A escola capitalista se assenta na divisão de classes e na separação entre a educação e a produção social, que se consubstancia na separação entre o trabalho manual e o trabalho intelectual. O estudante não vê sentido na pseudo produção de conhecimento nas escolas. E, quando trabalha, não vê relação com aquilo que aprende. A escola capitalista mutila os seres humanos que por ela passam. Marx, no capítulo 12 do O Capital, sobre divisão do trabalho e manufatura, diz,

A  manufatura propriamente  dita não só submete ao  comando e à disciplina do  capital o trabalhador antes independente,  mas, também, cria uma graduação hierárquica  entre os próprios trabalhadores. Enquanto a cooperação  simples, em geral, não modifica o modo de trabalhar do  indivíduo, a manufatura o revoluciona inteiramente, e se apodera  da força individual de trabalho em suas raízes. Deforma o trabalhador  monstruosamente, levando-o artificialmente a desenvolver uma habilidade parcial,  à custa da repressão de um mundo de instintos e capacidades produtivas“.

Dessa forma, defendemos uma plataforma de reivindicações para a educação, que parta das necessidades mais sentidas pela juventude oprimida, e se choque frontalmente com os interesses do grande capital, impulsionando as massas para a luta de morte que devemos travar contra o capitalismo.

Defendemos um sistema único de ensino público, gratuito, científico, laico, sob o controle dos que estudam e trabalham.
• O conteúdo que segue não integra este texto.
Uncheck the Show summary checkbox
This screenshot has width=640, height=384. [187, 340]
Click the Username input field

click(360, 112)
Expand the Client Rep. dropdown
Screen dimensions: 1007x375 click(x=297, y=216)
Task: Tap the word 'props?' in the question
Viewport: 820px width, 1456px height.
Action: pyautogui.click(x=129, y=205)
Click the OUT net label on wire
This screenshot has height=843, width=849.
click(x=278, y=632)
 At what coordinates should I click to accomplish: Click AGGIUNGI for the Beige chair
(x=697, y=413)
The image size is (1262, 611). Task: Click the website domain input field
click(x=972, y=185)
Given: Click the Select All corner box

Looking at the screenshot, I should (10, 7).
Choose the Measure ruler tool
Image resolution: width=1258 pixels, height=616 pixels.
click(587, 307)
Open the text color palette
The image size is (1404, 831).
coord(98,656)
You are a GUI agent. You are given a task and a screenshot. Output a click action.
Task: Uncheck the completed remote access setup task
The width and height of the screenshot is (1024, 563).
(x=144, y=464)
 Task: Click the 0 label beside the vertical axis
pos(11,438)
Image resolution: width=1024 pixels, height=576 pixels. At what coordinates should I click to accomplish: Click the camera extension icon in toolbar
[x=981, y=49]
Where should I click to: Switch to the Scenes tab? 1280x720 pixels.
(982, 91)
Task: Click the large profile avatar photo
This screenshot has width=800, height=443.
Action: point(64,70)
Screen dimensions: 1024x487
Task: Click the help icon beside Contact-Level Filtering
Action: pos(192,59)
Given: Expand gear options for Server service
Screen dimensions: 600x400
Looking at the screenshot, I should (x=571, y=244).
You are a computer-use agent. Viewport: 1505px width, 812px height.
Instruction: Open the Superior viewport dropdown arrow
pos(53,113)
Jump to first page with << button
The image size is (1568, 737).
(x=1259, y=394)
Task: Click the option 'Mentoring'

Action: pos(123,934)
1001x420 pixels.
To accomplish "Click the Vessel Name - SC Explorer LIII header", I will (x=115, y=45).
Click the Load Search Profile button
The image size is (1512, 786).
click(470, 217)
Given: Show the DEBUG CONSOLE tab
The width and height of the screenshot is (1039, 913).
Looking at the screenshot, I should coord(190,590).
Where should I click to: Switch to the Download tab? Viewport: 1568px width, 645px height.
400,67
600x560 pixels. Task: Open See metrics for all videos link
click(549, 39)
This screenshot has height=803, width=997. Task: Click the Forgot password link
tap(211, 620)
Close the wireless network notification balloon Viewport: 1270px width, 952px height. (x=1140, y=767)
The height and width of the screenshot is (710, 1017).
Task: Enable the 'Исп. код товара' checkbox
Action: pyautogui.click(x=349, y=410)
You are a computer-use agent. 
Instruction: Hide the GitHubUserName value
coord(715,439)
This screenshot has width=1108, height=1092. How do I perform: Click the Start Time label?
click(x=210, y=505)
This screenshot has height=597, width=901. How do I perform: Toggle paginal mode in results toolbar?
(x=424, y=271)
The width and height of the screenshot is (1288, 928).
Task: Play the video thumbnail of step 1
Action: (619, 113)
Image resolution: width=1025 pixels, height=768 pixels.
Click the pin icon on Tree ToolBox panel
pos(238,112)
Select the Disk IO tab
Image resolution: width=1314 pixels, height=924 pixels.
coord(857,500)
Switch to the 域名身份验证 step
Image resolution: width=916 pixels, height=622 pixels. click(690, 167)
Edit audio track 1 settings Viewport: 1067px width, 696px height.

A escola deve estar vinculada à produção social, unificando o fazer e o pensar, a prática e a teoria, acabando com a fragmentação do ser humano, e coletivizando o conhecimento. Nenhuma criança e jovem fora da escola;  nenhum jovem fora da produção social – quatro horas na produção e o restante na escola e lazer, salário de acordo com suas necessidades.

Defendemos a autonomia da educação frente ao estado capitalista. A organização básica dos jovens secundaristas está nos grêmios, independentes das direções e dos governos, com pautas próprias e livres. Contudo, o que vimos, desde as ocupações de escolas de 2015/2016, foi um amplo movimento dos governos em controlar os grêmios, seja através de sua burocratização, criando regras absurdas que impedem seu funcionamento na forma que acabamos de citar, seja pela sabotagem dos grêmios de luta, seja pela militarização direta, nas escolas “cívico-militares”, ou através dos chamados da PM, pelas direções, para agir em qualquer tipo de movimentação estudantil. 

Acesso  a todos  à educação,  em todos os níveis.  Que o Estado garanta esse  direito a todos que queiram continuar  os estudos. Expansão da rede escolar de  acordo com as necessidades, garantir as condições  materiais de ingresso. Fim da regulamentação que impede os jovens de voltarem à escola e cursarem a série em que  estavam. Fim da fragmentação entre os níveis de ensino, fundamental, médio e superior. Fim dos vestibulares e das avaliações  institucionais;

Devemos responder e barrar o avanço da ofensiva fascistizante e militarista dos governos burgueses na educação, apontando para a necessidade de vincular esta luta às lutas dos explorados em geral. A política no campo educacional está em total alinhamento com as diretrizes mais gerais do governo. E é justamente por isso que o movimento para barrar o avanço da militarização da educação não pode partir apenas dos estudantes e professores. Devemos levantar um movimento unificado para quebrar a espinha dorsal deste governo, as reformas trabalhista e da Previdência. As escolas militares fazem parte desse conjunto de ataques aos explorados.